When is the last time you ran a marathon?
Alright, but when is the last time you ran a marathon while pushing your 6-year-old daughter in a stroller?
Alriiiiight, but when is the last time you ran a marathon while pushing your 6-year-old daughter in a stroller after you have been diagnosed with an inoperable brain tumor?
Based on what I have read about him, I am guessing that Iram Leon is not one to brag, so I took it upon myself to do it for him.
At 32 years old, Leon has been told that he will likely be killed by the untreatable cancerous tumors in his brain before he reaches the age of 40 years old. There are plenty of things that Leon cannot necessarily do anymore–for instance, he had to step down from his job as a juvenile patrol officer recently because, as he claims, he began to make “too many mistakes on the stand,” due to his processing becoming a bit more muddled.
Luckily however, Leon went against the initial doctor’s orders. He was cautioned against running, but he followed his heart, which told him to run, even that day in the hospital. A friend met him and they ran around the building. Since then, he has pushed himself further and further, becoming a huge inspiration for not only fellow cancer patients, not only for fathers, but for all people, in general.
Leon was diagnosed toward the end of 2010, and in 2011, underwent brain surgery to have as much of the tumor removed as was possible. The inoperable aspect of Leon’s disease is due to the tumor reaching areas of the brain that surgery cannot reach. In cases such as Leon’s, neurosurgeons remove the operable parts of the tumor, and hope for the research and technology advances that may come before the death of a patient. It has happened before, in the case of Reynolds Price, at least, and it could come for Leon, as well.

INPUT DATA:
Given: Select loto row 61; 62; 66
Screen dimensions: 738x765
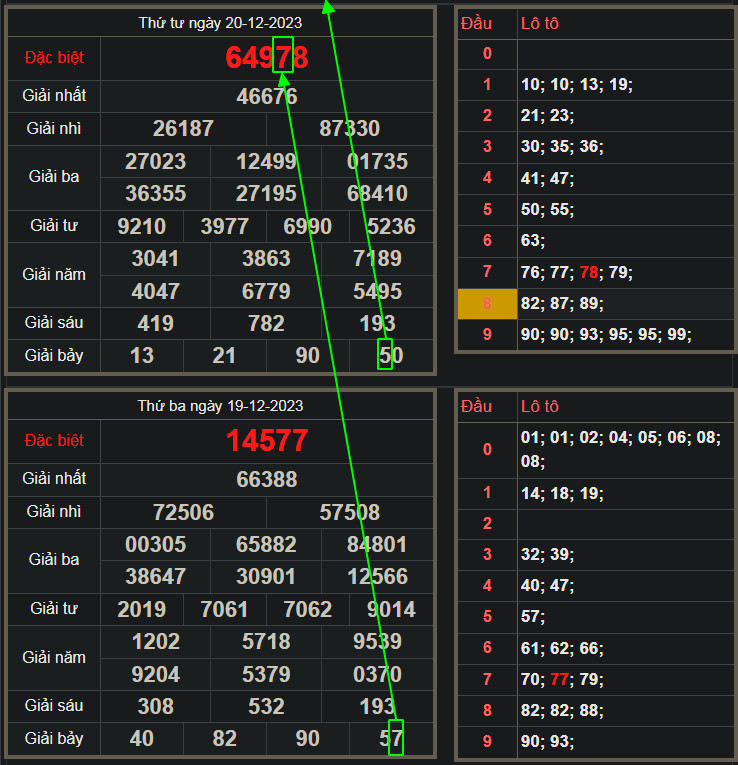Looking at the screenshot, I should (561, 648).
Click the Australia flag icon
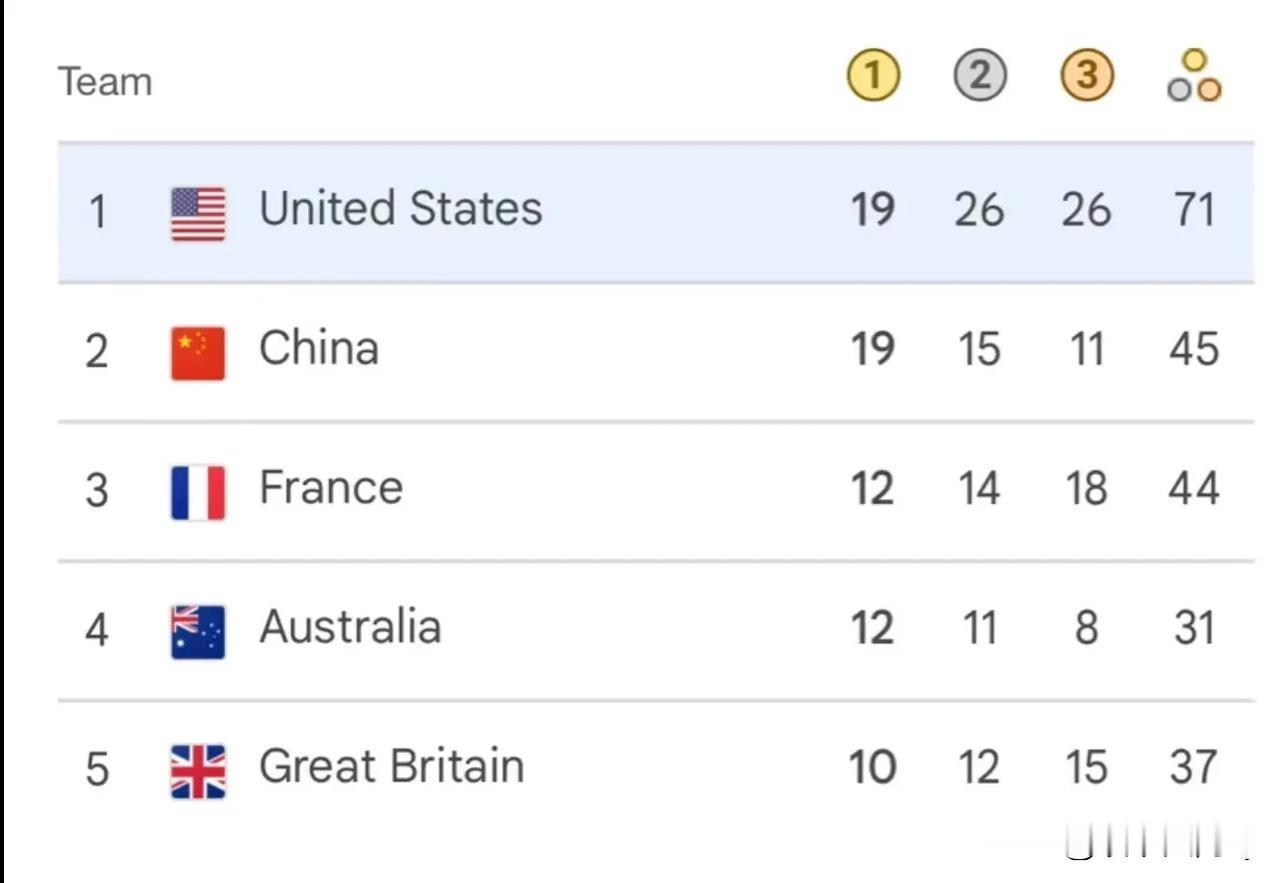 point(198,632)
--
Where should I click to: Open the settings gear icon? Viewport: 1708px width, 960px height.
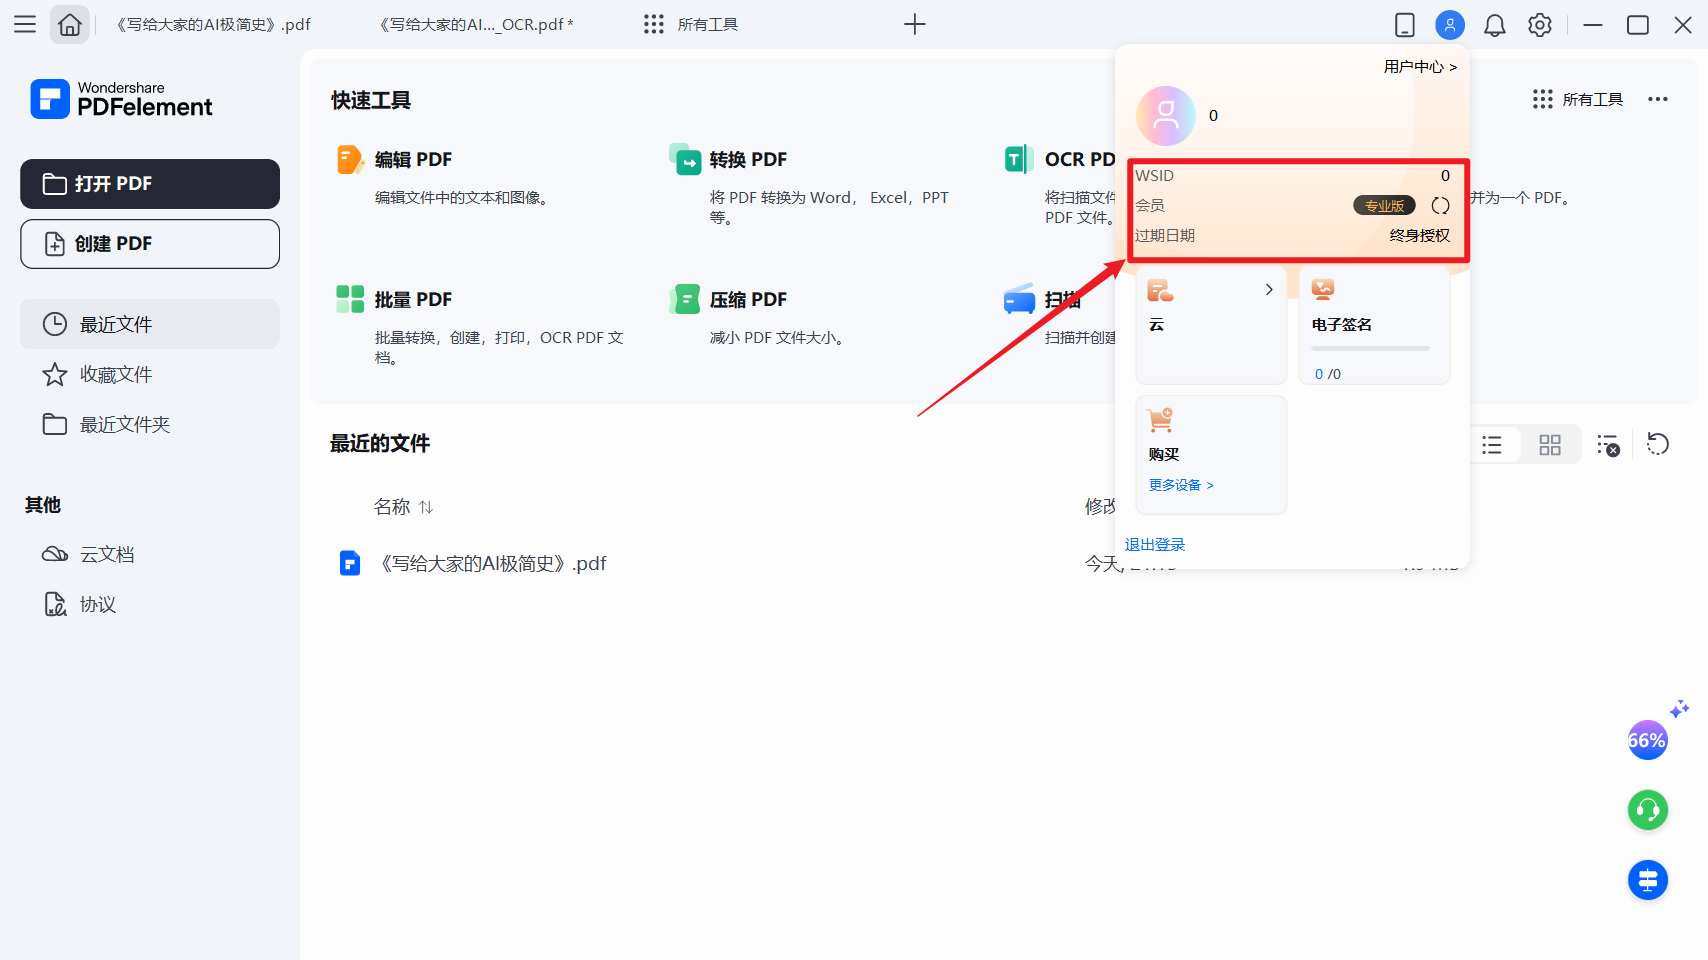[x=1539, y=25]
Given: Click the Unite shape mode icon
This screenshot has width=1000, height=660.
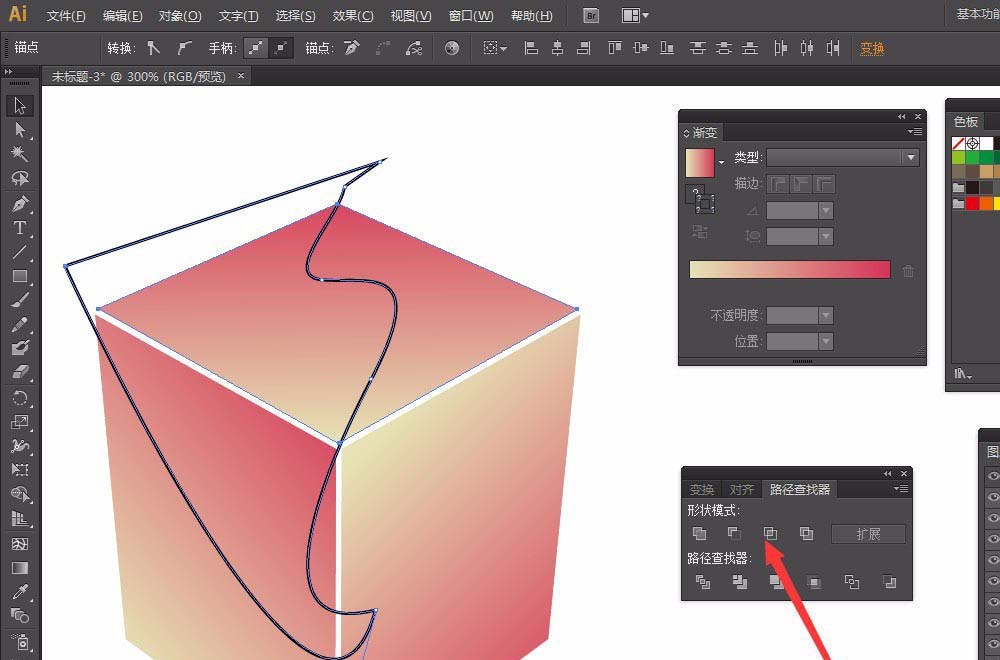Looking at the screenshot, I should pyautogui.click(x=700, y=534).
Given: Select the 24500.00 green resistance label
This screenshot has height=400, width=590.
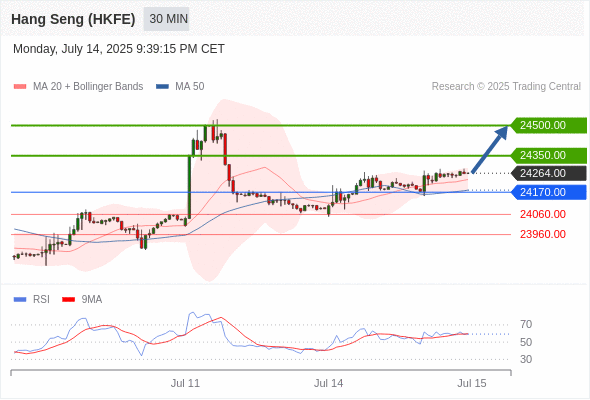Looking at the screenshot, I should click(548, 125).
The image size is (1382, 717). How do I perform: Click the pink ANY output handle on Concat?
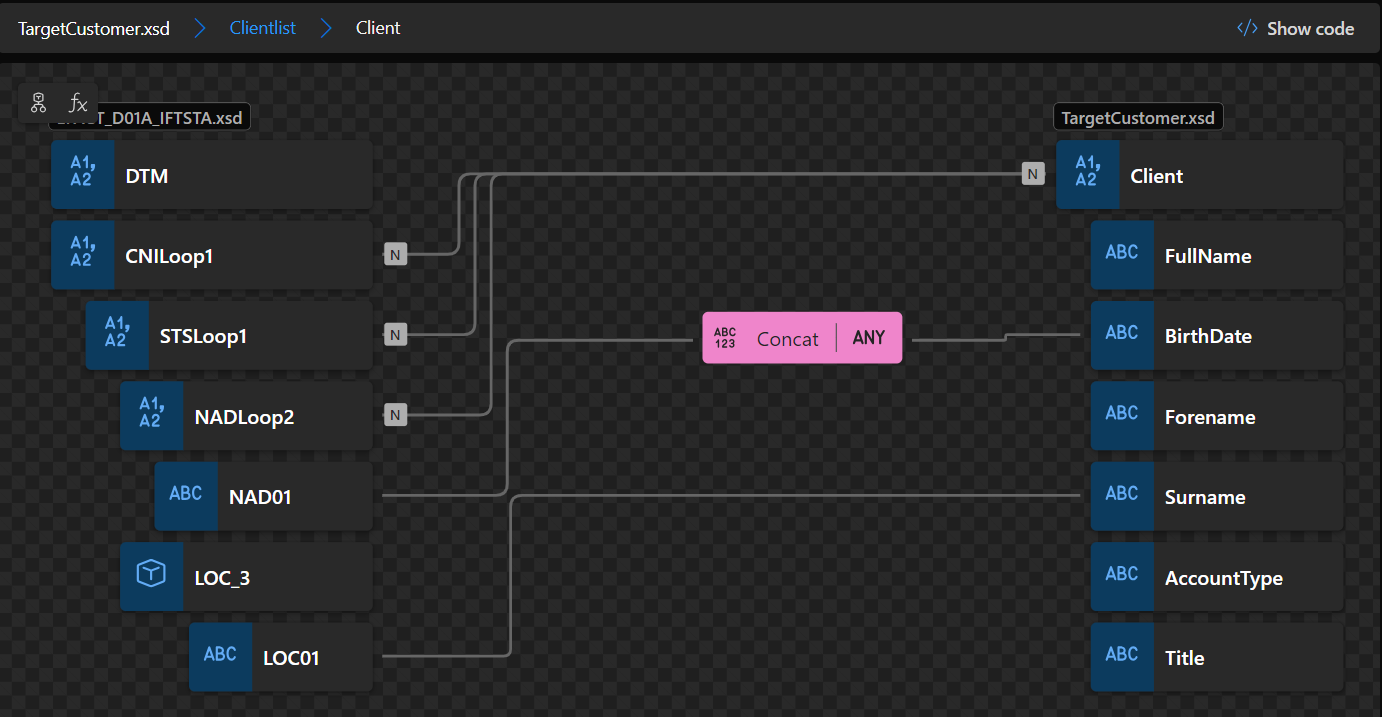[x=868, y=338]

YOUR TASKS:
1. Can you sum up the passage about Iram Leon in two sentences?
2. In what year did Leon have brain surgery, according to the passage about Iram Leon?
3. Reproduce everything from "Alriiiiight, but when" down to "bit more muddled." in the passage about Iram Leon.

ANSWERS BELOW:
1. After being diagnosed with an inoperable brain tumor, 32-year-old Iram Leon ran a marathon while pushing his 6-year-old daughter in a stroller, even though he has been told he will likely die before 40 and has had to step down from his job as a juvenile patrol officer. Doctors had cautioned him against running, but he kept at it and pushed himself further, becoming an inspiration to cancer patients, fathers, and people in general.

2. 2011.

3.
Alriiiiight, but when is the last time you ran a marathon while pushing your 6-year-old daughter in a stroller after you have been diagnosed with an inoperable brain tumor?
Based on what I have read about him, I am guessing that Iram Leon is not one to brag, so I took it upon myself to do it for him.
At 32 years old, Leon has been told that he will likely be killed by the untreatable cancerous tumors in his brain before he reaches the age of 40 years old. There are plenty of things that Leon cannot necessarily do anymore–for instance, he had to step down from his job as a juvenile patrol officer recently because, as he claims, he began to make “too many mistakes on the stand,” due to his processing becoming a bit more muddled.